First of all, let's deal with a fact "In C there is nothing called pass by reference".

But yes we emulate that with what is available in C, that is pass by value.

So in the first case there are things that happened

  • You call the function like this read_matrix(a, n);

  • A copy of the variable is there in read_matrix.

  • We make changes to the copy.

  • Function ends and story ends there. That local variable's scope ends. It is not alive now.

  • You come back to main(). Do you expect to see any change in n? Nope. Because all change was there in read_matrix.

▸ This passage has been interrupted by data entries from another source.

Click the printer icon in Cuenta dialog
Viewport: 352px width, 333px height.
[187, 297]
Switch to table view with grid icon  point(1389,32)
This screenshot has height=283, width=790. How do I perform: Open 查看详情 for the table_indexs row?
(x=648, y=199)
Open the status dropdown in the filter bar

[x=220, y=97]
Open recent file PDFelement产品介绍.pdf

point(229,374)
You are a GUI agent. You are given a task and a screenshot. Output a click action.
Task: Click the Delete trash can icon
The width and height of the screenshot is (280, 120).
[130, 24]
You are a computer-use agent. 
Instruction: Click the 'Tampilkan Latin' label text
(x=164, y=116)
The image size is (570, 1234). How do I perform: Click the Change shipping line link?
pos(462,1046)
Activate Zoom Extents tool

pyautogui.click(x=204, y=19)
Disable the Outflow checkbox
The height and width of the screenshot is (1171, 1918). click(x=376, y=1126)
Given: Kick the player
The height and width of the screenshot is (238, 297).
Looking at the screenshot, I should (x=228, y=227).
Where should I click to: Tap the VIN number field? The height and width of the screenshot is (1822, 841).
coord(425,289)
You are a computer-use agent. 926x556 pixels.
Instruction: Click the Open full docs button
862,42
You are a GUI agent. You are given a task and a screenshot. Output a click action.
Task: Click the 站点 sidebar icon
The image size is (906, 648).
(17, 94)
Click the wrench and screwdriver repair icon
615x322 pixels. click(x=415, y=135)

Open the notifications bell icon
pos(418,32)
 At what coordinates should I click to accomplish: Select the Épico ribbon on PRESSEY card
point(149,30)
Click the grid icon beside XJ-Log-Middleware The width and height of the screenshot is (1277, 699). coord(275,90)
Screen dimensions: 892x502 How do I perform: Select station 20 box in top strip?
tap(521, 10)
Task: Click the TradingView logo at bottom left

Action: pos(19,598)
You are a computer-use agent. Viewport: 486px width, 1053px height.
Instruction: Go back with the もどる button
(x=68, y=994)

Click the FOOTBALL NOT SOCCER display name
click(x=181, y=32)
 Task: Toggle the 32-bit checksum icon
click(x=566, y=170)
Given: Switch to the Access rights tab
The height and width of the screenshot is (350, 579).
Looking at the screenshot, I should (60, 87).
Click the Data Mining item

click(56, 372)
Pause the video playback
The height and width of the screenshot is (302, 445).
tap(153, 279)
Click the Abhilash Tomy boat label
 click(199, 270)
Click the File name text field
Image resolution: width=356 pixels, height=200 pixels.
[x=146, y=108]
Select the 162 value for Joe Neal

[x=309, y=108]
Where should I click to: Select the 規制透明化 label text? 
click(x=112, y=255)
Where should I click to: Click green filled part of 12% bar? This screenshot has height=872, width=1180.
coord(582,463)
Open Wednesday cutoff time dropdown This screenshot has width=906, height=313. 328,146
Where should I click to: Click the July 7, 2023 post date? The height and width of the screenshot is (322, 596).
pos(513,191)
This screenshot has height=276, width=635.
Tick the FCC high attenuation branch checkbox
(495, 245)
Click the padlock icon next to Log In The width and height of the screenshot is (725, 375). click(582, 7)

Now to change that we write it this way.

void read_matrix(int a[MAX][MAX], int* nn)
{
    if( scanf("%d", nn) != 1){
        fprintf(stderr,"Error in input");
        exit(1);
    }
    for (size_t i = 0; i < *nn; i++)
        for (size_t j = 0; j < *nn; j++)
            if( scanf("%d", &a[i][j]) != 1){
                fprintf(stderr,"Error in input");
                exit(1);
            }
}

Now here also couple of things happened

  • You pass the &n or the address of n.

  • Then nn is a local variable (local to read_matrix) containing the address of n.

  • scanf() wants the address of what it will write something.

  • We pass the address of n or content of nn.

  • Then scanf() writes where? In the memory of n. So n in main() changes.

  • Now we want to get while looping the value of n or the value in address of n or the value in the address contained by nn.

  • So we use * on nn. Or *nn.

  • Now you back to main() and the local variable nn is not there and it's lifetime ended when the function read_matrix ended.

  • You see the changed value in n.


Do you see any difference in two method?

In one we pass the value. In another we pass as value the address of n.

Both are pass by value. But in second method due to the side effect of accessing memory we see he change in main(). Story ends.